*** Opening Text ***

HUNTINGTON, W.Va. — The spring semester is underway at Marshall University and President Jerome Gilbert couldn’t be happier with having students back on campus, even if it is significantly less population due to the COVID-19 pandemic.

Freshman, graduate students and those students in labs and clinical studies, around 25% of the normal density of campus, began in-person courses Tuesday in Huntington while the rest of the students enrolled for the term started virtually.

“It is great to see the students back. It is positive, the students have a great attitude. The campus is alive again,” Gilbert told MetroNews Wednesday.

Jerome Gilbert

“Without the students, it’s not quite the same. I am delighted to have our students back.”

Students began moving back onto campus Friday in a phased-in period that went to Monday. Each student was tested for COVID-19 upon return and according to Gilbert those tests, done by PCR based saliva, are completed.

Gilbert reported that Marshall is seeing a similar rate of infection to the fall, which hovered between 2.5% and 3%.

*** Closing Text ***
*** Opening Input data ***

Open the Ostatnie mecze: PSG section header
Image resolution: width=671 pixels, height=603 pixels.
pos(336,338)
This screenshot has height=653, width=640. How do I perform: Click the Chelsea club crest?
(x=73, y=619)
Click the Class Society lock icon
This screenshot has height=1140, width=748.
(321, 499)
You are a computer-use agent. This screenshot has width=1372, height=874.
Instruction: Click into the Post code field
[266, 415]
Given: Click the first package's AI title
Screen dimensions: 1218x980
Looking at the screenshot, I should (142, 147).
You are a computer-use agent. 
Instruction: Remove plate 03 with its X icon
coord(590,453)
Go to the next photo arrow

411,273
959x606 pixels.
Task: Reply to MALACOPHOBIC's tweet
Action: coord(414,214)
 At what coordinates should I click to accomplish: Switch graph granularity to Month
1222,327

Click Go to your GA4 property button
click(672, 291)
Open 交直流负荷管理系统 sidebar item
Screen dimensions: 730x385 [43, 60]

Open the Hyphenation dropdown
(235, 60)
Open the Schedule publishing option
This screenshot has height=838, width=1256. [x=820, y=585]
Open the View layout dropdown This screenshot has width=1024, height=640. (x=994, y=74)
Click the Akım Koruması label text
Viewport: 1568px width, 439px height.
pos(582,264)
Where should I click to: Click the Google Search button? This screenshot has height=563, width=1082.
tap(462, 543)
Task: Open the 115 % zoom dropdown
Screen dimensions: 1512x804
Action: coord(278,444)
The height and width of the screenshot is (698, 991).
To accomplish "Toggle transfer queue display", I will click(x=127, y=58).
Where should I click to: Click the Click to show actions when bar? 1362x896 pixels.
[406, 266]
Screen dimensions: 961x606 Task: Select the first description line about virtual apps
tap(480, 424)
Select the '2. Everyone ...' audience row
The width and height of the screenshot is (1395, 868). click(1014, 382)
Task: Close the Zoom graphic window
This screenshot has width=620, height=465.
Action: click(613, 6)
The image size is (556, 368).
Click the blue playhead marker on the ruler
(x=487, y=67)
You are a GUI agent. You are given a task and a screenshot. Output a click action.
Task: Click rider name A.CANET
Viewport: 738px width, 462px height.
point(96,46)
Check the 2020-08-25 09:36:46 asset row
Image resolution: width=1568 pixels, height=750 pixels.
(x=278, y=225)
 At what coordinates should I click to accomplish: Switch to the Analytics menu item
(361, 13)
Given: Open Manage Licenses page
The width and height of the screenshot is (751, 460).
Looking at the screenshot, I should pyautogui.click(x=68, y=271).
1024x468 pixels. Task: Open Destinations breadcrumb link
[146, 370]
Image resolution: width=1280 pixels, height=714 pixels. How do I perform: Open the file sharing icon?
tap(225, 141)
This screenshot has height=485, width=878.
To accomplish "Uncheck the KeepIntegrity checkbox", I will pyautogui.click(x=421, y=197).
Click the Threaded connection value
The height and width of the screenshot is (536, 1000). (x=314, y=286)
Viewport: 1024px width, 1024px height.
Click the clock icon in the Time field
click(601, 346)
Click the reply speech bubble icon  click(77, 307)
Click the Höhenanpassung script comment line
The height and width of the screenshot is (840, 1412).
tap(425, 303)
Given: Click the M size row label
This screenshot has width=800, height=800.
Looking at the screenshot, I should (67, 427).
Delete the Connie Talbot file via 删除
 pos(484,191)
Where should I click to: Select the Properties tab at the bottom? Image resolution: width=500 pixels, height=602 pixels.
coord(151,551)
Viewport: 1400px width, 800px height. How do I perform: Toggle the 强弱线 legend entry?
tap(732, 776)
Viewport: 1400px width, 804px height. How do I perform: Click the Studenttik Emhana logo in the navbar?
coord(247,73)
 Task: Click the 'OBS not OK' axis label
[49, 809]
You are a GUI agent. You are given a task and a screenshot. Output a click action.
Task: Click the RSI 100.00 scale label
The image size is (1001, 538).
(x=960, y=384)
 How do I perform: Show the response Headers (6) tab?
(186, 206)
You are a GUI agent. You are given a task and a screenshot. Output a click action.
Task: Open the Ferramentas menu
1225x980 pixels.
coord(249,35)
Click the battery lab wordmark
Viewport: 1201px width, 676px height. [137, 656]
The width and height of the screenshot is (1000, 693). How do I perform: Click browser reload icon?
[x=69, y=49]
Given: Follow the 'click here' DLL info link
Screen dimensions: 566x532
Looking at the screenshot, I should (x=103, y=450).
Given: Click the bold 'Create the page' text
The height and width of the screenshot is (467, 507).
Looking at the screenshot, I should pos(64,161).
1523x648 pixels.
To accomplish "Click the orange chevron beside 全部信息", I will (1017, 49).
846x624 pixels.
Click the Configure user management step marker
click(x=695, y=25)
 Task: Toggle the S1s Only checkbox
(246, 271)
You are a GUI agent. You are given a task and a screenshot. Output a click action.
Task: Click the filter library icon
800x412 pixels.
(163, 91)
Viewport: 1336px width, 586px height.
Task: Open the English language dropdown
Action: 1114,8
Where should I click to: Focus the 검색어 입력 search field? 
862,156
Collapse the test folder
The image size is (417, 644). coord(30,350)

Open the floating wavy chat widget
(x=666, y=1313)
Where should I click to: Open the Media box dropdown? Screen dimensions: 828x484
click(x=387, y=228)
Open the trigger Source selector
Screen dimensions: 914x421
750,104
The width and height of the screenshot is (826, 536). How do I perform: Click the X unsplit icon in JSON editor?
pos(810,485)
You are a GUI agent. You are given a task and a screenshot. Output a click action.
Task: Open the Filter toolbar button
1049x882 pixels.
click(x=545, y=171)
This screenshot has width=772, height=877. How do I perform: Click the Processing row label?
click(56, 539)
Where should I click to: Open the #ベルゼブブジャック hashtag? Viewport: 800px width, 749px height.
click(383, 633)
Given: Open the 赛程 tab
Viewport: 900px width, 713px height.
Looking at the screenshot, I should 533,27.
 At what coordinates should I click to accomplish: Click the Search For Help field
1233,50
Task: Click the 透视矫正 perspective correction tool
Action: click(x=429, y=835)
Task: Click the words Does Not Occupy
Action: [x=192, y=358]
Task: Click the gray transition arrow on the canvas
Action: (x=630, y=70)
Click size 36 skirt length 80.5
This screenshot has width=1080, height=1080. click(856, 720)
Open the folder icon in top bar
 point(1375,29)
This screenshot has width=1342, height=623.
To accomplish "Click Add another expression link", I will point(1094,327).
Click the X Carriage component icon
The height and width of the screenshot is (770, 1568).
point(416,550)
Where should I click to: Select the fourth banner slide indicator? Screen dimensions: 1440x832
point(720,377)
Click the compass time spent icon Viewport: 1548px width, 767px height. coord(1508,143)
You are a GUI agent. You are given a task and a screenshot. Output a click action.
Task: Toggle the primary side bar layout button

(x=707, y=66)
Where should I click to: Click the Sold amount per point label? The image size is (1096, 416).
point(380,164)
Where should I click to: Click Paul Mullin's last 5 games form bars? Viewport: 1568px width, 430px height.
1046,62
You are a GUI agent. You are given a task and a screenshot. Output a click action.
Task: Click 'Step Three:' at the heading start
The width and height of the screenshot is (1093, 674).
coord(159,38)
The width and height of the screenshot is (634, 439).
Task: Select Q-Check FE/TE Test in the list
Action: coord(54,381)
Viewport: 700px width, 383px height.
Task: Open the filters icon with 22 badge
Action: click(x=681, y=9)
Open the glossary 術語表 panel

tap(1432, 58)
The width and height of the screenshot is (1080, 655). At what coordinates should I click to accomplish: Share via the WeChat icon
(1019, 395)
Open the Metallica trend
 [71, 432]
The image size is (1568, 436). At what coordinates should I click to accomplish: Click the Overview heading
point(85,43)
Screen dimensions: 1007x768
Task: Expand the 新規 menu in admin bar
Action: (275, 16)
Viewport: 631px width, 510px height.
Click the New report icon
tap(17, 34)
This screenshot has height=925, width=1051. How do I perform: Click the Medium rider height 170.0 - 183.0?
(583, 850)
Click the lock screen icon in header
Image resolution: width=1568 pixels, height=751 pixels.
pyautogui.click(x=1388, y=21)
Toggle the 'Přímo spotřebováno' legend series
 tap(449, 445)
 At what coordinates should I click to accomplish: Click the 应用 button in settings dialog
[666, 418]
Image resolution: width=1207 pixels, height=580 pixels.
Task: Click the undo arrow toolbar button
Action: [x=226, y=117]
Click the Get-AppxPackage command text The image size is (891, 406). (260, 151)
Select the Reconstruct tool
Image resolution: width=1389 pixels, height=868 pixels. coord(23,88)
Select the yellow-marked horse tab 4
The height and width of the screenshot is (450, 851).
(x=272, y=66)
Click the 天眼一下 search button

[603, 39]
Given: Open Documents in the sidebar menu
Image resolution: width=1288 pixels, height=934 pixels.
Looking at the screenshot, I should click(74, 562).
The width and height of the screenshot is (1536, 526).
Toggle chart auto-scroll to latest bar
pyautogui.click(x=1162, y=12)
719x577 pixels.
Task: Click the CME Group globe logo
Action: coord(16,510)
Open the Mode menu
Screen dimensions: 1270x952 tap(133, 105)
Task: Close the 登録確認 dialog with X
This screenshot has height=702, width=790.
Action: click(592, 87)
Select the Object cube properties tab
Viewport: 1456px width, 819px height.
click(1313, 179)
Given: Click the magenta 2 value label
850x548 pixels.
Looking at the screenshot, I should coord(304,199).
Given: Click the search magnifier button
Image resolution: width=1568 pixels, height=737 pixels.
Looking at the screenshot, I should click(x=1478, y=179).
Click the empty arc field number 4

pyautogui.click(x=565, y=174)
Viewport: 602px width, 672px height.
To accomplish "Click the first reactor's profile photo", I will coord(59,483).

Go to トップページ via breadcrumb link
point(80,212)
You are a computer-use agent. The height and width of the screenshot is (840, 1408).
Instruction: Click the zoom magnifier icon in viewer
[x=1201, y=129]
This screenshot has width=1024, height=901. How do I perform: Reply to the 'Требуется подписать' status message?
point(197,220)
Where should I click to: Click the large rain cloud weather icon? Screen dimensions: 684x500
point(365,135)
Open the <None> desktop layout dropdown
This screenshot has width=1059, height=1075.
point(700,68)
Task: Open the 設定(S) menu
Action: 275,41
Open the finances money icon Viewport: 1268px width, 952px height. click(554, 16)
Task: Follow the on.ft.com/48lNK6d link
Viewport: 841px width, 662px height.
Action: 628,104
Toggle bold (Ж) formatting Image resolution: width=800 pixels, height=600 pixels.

*** Closing Input data ***

* Requirement
Proceed with the article on Marshall University's spring semester, continuing it from the point where it stops.

* Output for this task
“We are seeing about the same rate of infection. That could go up as the test results come back. We are seeing up to a 2.5% infection rate, which remains fairly low,” Gilbert said.

Gilbert said next week Marshall will begin testing those students coming in for labs and clinical work. Nearly two dozen students are currently in isolation at the university’s ‘quarantine facility’ Holderby Hall due to testing positive or being apart of contact tracing. Last semester, there were around 300 virus cases on campus.

Students in nursing are helping the Cabell-Huntington Health Department with COVID-19 vaccine distribution on campus, Gilbert noted. Those students are among the first after staff to receive doses themselves.

As of Wednesday, Gilbert said Marshall has vaccinated 598 employees and will give doses to another 150 on Thursday. He said out of the 1,800 employees in Huntington, more than 1,700 want a vaccine. Next week Marshall will begin giving second doses to those staff members who received the Moderna vaccine the last week of 2020.

The distribution for staff members began with those 65 years of age and older with comorbidities then everyone else 65 years old and above. Individuals 50 years of age and older with comorbidities were next, followed by anyone else 50 and above.

VIEW: Marshall’s Return to Campus Plan

Gilbert said staff is being protected in the classrooms at Marshall with class sizes being cut in half and plexiglass in most offices and classrooms. Masks also remain required in all buildings at Marshall and students must use a health app daily.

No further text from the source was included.